Some of you
may remember a very old movie (older than I, in fact) called Mr. Blandings
Builds his Dream House, starring Cary Grant (1948). A more recent movie that is
rather like the first is The Money Pit, starring Tom Hanks (1986). In both
movies, a young couple has invested in a dream house for their future which
turns out to be a nightmare. I remember watching the Cary Grant movie a very
long time ago on an afternoon TV matinee. It was my first realization that Cary
Grant was actually funny. All that I knew of him beforehand was that he was the
one who said, “Judy, Judy, Judy”. Unable to find this online so far, I looked
up The Money Pit instead and watched that one this morning. Hanks is also quite
funny in this comedy of disasters as a young man trying to hold together a
house that is self-destructing all around him while at the same time
maintaining a marriage that is far more important to him than the money or the
house. “The foundation is the important thing,” the building contractor tells
Hanks toward the end of the story. “If you have a good foundation, everything
else can be repaired.”
It’s an
endearing sort of moral, and it may even be true. But the reason these two
movies came to mind in the first place is that upon awakening this morning,
after a rather sleepless night punctuated by pains and discomforts for which
there seems no end of modulation, it occurred to me that my body is like the cursed
house in these movies, falling apart bit by bit, beam by beam, from floor to
ceiling to plumbing to wiring.
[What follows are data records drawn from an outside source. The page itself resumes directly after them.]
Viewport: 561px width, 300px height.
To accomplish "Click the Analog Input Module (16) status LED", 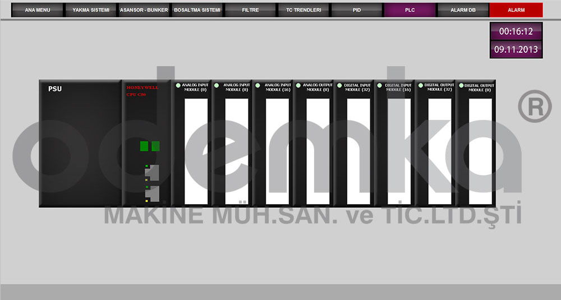I will pyautogui.click(x=258, y=86).
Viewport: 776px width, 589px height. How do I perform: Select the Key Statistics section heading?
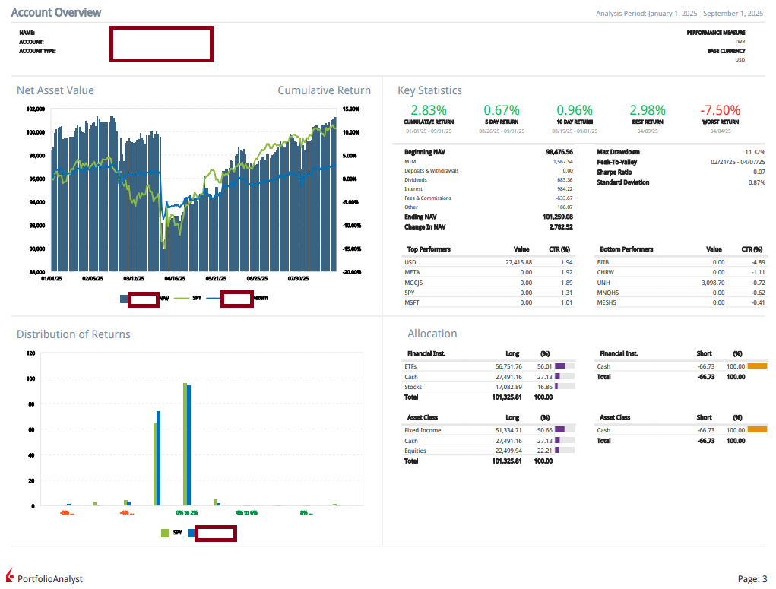point(429,90)
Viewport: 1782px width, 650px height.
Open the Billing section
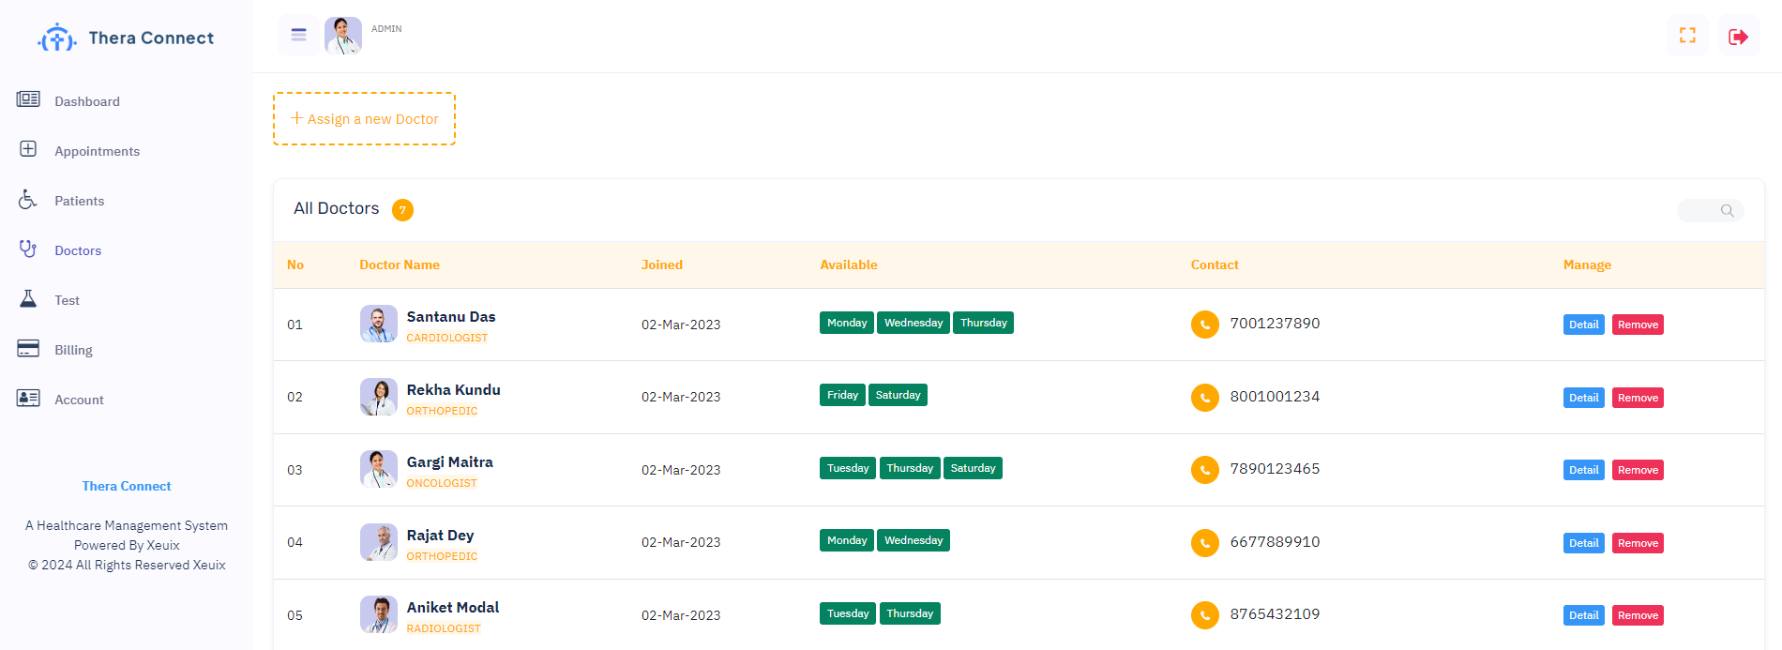pyautogui.click(x=73, y=350)
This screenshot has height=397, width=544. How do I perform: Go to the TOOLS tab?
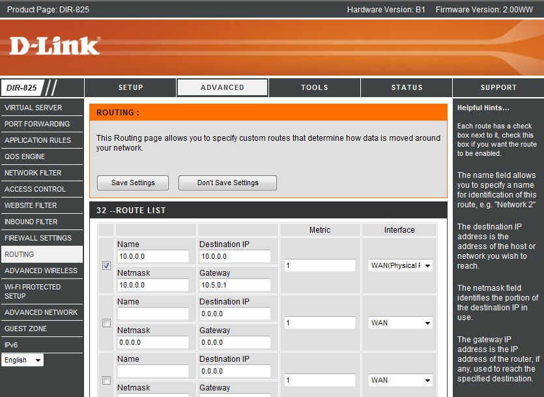pyautogui.click(x=314, y=87)
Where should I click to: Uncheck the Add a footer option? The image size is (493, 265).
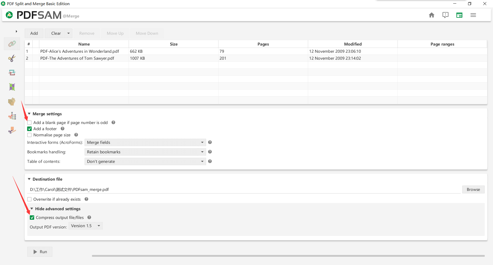point(30,129)
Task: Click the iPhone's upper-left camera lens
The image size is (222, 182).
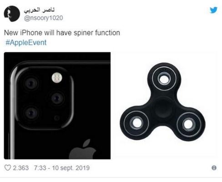Action: pyautogui.click(x=31, y=83)

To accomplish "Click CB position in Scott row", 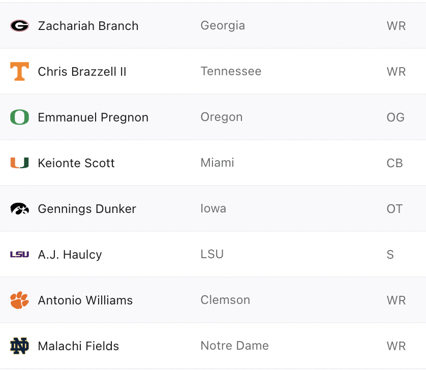I will 394,163.
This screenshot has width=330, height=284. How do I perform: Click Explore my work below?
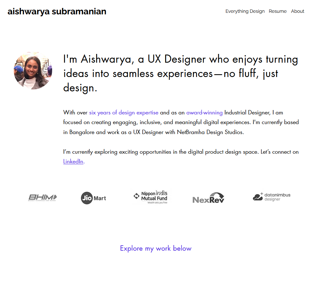[156, 248]

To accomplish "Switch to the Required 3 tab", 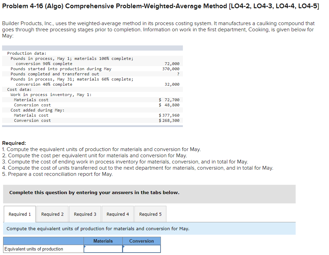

Every evening, I go to bed in the hope that the
night crew of time and rest will have mended some parts of the crumbling
structure by morning, only to find upon waking that new holes have appeared,
new pipes have cracked, that the floors are sagging and the timbers are
groaning and that the latter condition is now worse than the former. Oh, the
foundation is still solid—I’m still here, aren’t?—but all the parts above
ground are tipped and skewed and leaning in quite an alarming manner.
Now, I don’t
remember what ultimately happens with the house in the Grant movie. In the
Hanks film, the thing is in a seemingly hopeless state, such that even the
repairs are in need of repair. But when the foundation of the love itself is
threatened, the house no longer matters to either the man or the woman. Repairs
are finally effected, the structure made sound, but the foundation, the love
that is the very reason for the house, has been undermined. Of course, it all
turns out well in the end (this is, after all, a comedy). Love is restored and,
with it, the house, the dream, and the future.
Would that
life itself were a comedy. Or then again, perhaps it is. In 2 Corinthians, the
apostle Paul speaks of dwellings in this manner: For we know that if our earthly house, this tent, is destroyed, we have
a building from God, a house not made with hands, eternal in the heavens. For
in this we groan, earnestly desiring to be clothed with our habitation which is
from heaven, if indeed, having been clothed, we shall not be found naked. For
we who are in this tent groan, being burdened, not because we want to be
unclothed, but further clothed, that mortality may be swallowed up by life.
Some of my
troubles may be reparable. I don’t know. If they are, they are only so for a
time—and God knows what period of time. Deterioration remains a constant process,
relentlessly undoing repair, relentlessly degrading that which has arisen from
the initial foundation. The great hope from the beginning is for a structure not
subject to dissolution, the eternal foundation sometimes known as love.